YOUR TASK: Copy out each line below containing "Board".

----------

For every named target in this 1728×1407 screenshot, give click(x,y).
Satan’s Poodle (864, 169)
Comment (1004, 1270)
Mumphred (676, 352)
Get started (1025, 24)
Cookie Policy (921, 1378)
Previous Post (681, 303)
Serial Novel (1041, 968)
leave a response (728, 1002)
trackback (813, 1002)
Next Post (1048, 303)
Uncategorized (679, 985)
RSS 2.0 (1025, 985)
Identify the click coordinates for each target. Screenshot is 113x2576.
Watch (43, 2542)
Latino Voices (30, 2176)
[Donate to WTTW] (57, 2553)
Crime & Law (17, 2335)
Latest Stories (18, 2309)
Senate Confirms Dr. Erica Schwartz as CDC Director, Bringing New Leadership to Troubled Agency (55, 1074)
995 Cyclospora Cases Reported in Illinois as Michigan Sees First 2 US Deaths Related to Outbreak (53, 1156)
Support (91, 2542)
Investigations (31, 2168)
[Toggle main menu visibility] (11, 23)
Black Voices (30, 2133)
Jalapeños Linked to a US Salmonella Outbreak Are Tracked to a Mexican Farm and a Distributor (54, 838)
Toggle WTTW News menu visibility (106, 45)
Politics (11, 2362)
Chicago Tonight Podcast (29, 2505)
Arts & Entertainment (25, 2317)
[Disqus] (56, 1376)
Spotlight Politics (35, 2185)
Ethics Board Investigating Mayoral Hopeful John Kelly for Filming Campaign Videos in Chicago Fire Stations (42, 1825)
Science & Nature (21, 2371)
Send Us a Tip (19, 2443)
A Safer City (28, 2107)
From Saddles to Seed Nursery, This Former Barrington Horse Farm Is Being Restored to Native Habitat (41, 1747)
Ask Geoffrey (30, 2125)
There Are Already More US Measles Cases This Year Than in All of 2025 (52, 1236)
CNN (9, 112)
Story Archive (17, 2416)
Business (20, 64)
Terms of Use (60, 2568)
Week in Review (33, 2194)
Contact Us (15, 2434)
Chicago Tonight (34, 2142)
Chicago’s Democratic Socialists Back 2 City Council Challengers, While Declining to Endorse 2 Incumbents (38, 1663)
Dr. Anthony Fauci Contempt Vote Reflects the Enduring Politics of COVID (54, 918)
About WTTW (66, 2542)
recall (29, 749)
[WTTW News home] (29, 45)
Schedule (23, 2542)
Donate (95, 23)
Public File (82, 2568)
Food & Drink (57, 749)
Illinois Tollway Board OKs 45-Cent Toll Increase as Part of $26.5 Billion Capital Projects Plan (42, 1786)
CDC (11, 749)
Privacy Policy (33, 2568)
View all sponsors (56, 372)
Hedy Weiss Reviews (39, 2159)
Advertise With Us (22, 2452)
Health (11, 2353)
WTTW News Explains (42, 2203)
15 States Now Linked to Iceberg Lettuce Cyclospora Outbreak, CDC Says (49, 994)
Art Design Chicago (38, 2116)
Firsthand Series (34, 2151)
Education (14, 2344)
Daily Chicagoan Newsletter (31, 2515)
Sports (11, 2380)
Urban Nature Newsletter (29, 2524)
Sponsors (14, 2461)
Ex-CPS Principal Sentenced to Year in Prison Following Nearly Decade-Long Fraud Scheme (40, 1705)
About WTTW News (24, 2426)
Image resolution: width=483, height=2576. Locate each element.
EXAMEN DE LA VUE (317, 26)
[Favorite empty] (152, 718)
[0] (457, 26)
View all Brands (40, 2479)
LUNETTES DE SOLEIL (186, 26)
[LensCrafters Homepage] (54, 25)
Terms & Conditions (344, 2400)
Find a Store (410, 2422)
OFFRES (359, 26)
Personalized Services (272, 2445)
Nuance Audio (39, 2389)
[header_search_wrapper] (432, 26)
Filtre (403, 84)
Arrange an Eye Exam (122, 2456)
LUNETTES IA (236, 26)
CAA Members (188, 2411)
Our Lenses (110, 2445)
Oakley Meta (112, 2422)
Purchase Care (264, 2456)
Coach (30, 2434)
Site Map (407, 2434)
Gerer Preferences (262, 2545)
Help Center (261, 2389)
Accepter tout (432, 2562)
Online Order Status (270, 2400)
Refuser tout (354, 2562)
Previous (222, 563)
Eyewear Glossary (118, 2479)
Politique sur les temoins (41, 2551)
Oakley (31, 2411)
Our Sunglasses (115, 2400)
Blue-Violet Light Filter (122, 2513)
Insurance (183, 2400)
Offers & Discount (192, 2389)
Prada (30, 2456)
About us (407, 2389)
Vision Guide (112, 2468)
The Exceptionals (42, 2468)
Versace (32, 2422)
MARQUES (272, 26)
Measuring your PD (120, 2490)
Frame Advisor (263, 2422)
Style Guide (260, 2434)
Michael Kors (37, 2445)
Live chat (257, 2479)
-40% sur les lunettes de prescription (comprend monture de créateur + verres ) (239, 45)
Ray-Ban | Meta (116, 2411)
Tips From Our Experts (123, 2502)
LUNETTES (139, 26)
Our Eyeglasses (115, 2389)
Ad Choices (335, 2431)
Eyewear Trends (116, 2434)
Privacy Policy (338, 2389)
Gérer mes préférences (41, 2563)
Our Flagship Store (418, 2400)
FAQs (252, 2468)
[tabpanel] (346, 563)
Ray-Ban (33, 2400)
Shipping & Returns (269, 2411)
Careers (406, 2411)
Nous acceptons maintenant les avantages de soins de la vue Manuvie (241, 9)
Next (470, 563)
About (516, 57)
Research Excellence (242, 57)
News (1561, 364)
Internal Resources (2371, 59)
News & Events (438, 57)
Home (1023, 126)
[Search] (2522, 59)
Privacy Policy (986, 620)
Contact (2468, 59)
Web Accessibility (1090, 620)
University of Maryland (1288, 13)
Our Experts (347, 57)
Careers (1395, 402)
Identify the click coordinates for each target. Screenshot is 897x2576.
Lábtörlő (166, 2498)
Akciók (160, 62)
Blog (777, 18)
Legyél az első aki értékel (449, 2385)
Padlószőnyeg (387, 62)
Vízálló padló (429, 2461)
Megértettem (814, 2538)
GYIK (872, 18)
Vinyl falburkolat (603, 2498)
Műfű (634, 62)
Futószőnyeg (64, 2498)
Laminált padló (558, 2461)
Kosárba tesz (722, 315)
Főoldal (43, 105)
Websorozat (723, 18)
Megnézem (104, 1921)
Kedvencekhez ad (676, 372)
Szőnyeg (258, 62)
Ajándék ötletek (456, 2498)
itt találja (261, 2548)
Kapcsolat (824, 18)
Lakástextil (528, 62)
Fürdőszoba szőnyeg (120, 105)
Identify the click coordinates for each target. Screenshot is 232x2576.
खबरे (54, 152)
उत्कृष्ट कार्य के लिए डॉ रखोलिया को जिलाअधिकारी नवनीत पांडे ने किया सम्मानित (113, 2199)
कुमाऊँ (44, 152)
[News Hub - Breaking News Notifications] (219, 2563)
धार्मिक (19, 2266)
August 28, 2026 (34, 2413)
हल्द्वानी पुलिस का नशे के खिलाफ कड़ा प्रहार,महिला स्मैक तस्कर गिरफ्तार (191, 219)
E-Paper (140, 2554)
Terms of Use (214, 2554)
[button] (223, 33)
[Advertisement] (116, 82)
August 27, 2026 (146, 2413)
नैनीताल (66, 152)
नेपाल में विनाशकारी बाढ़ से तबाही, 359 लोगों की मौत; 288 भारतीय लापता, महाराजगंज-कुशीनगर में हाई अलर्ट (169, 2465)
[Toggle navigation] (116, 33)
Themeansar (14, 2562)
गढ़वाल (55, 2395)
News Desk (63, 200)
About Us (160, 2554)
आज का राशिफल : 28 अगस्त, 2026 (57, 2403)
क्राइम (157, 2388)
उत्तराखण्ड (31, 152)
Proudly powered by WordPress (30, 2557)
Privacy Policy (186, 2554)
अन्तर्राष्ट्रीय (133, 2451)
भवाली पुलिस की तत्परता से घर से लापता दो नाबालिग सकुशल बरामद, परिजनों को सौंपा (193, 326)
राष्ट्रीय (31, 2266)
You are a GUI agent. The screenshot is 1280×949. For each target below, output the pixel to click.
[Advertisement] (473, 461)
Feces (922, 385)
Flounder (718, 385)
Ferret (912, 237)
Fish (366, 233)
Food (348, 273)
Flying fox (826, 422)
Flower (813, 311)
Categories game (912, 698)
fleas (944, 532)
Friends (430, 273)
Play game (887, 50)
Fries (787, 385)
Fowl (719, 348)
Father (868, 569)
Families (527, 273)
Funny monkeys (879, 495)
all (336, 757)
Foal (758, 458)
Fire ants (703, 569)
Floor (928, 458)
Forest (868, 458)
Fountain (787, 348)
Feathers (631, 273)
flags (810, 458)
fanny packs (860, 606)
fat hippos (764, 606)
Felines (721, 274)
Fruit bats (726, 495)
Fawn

----------

EXERCISE OUTPUT:
Ethics Board Investigating Mayoral Hopeful John Kelly for Filming Campaign Videos in Chicago Fire Stations (42, 1825)
Illinois Tollway Board OKs 45-Cent Toll Increase as Part of $26.5 Billion Capital Projects Plan (42, 1786)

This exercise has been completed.